拿起一块凸透镜,放到阳光下,光线被聚集到一张纸上,不久,纸就燃烧起来。
惊叹于凸透镜的能力,可以将分散的光线能量专注到一个点上进而带来根本的质变。由此想到,治学同样也需要这种“专一”的精神。
曾经有一位苦恼的青年找到一位科学家诉苦:“我将全部的精力都放到了我的爱好上,却收效甚微……”
“看来你是一个有志青年。”科学家赞许道。
“那自然,我既爱好音乐,也喜欢美术,还想写作,我的时间全部都用上了,却还是做不好……”
科学家拿出一块凸透镜,做了本文开头的实验,说:“只有将精力集中到一个点,才能有所作为,穿透纸背,就像这块凸透镜。
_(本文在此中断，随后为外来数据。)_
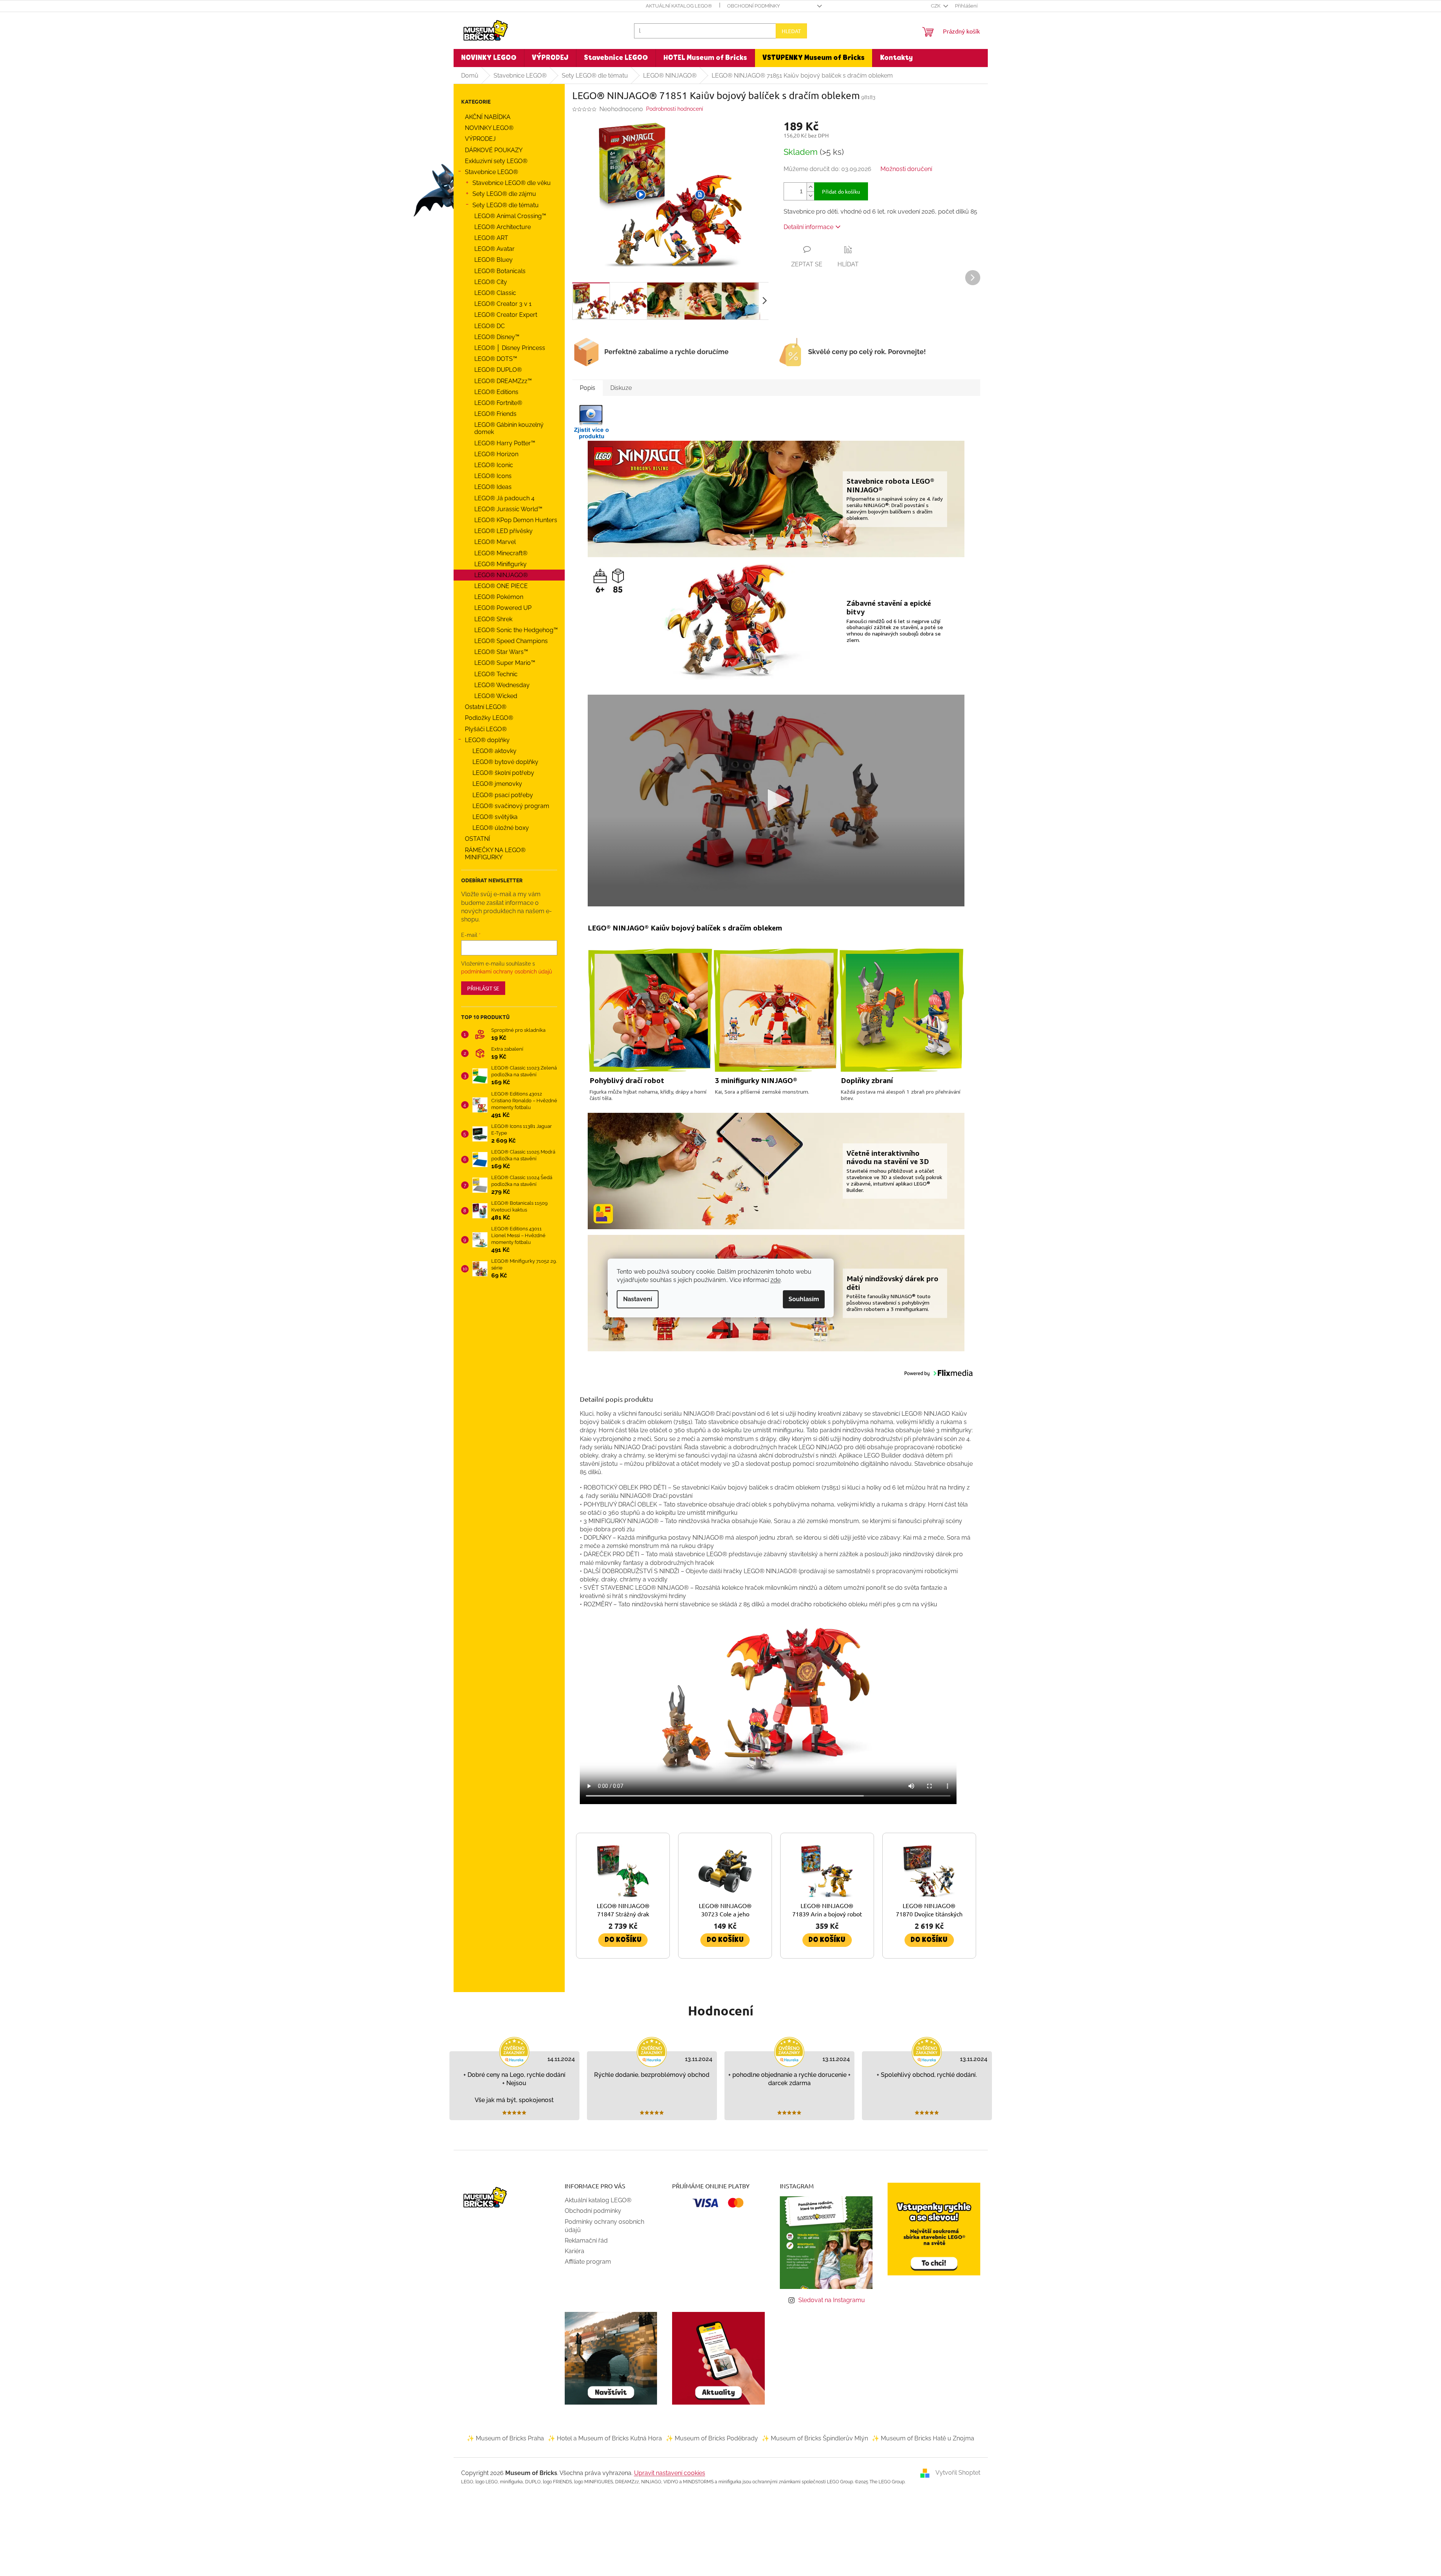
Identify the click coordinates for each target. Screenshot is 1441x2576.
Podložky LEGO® (489, 717)
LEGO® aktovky (494, 751)
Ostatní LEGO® (485, 706)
”
凸透镜的惊人力量,正是由于其将分散的阳光能量集中于一点,竟可使柔和的光线最终力可燃纸。
跟凸透镜相反的,还有一种“书簏”。
晋朝右丞傅迪爱好广读书,什么书都喜欢涉猎,却不解其义。刘柳唯读《老子》而已。傅迪有点看不起他,刘柳却说:“卿读书虽多,而无所解,可谓书簏矣。”书簏,即装书的篓子。
真是绝妙的比喻。书簏,什么书都能装,可以塞得满满。但是都装了什么书呢,一无所知。就像一个人吃饭,看见鸡鸭鱼肉摆满桌,就左手拿一块,右手抓一把,全都塞进嘴巴吞进肚子里,狼吞虎咽,虽然填饱了肠胃,却根本不知道这些菜肴是什么滋味。
陶行知曾提出治学的十大秘诀,其中之一就是“专”:专心致志,专一广博。专力则精,杂学则粗。
清代文学家姚鼐也犯过杂学的错误。姚鼐少学填词,其好多能,见人一长则思并之,别人的优点都想学,都想装到自己的“书簏”里。后来,他舍弃了多种爱好,专习古文,终成名噪一时的“桐城派”。
姚鼐经历了由“书簏”到“凸透镜”的转变,终有所成就。那位有志青年,相信他明白这个道理之后,也能够跳出“书簏”,爆发“凸透镜”的惊人力量。
抛却杂学的“书簏”,竖起专力的“凸透镜”,或许成功就离你不远了。